As part of the New Service Model s discussions in Spring 2009, a number of ideas were discussed relating to the development of new ways to configure library services and collections to support the study of languages, linguistics, world literature and emerging forms of textual analysis and inquiry. These proposals varied in their specifics, but go back at least as far as March 2005 to a proposal "Our Shared Vision: A New Library for the New Century" (presented by Tom Kilton and Kathleen Kluegel) to create a "Language and Literature Library [that] would contain the merged circulating collections of the Modern Languages and Linguistics Library and the English Library with a central service desk." That report concluded that such an arrangement "would provide an integrated collection which overcomes some of the artificial or arbitrary boundaries of our collections."

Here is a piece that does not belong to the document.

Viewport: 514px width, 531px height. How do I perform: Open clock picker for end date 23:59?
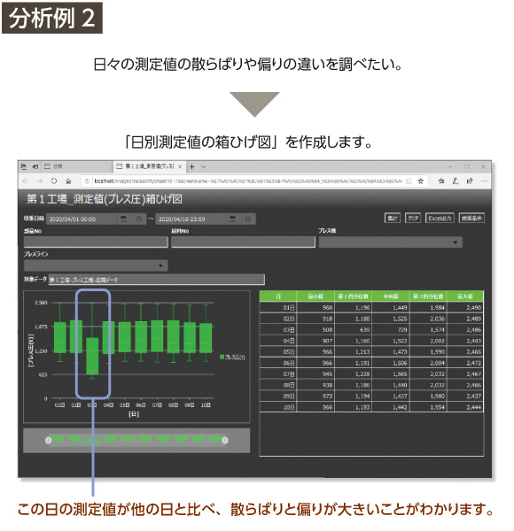[248, 219]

The Literatures, Languages and Textual Analysis Planning Team is being asked to begin its work by developing a broad-based understanding of the existing and emerging information needs of students and scholars engaged in the study of languages, linguistics and literatures; and then to make recommendations on how to best support these areas of study in the current environment. These recommendations need not be limited to the units identified above.

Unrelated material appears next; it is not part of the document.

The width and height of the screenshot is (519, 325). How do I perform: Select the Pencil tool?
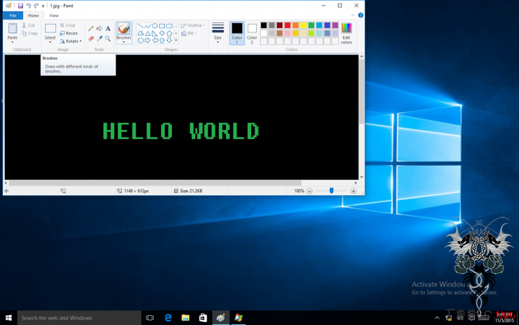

The Literatures, Languages and Textual Analysis Planning Team will:
1) Identify Library services and resources essential to research, teaching and learning in the disciplines and communities involved in the study of languages, linguistics, world literature and emerging forms of textual analysis and inquiry
2) Bring relevant groups and individuals into the Team's conversations to develop a broad-based understanding of the existing and emerging needs of information users in these areas of study
3) Submit a report of the Team's discussions and planning recommendations to the University Librarian by December 15, 2009. This report should:
a) identify a public service program appropriate to those engaged in these areas of study;
b) articulate how that program may be delivered, both within the Main Library and through digital means outside it;
c) provide a high-level description of the functional space requirements, including a comparison of the advantages of different adjacencies to existing Library programs and units;
d) recommend a collection profile that complements those of other library units and programs;
e) identify opportunities for greater collaboration with campus programs such as the Center for Translation Studies, the Illinois Informatics Institute, I-CHASS, and the Illinois Program for Research in the Humanities, as well as with other initiatives in the National Center for Supercomputing Applications, University of Illinois Press, and Dalkey Press.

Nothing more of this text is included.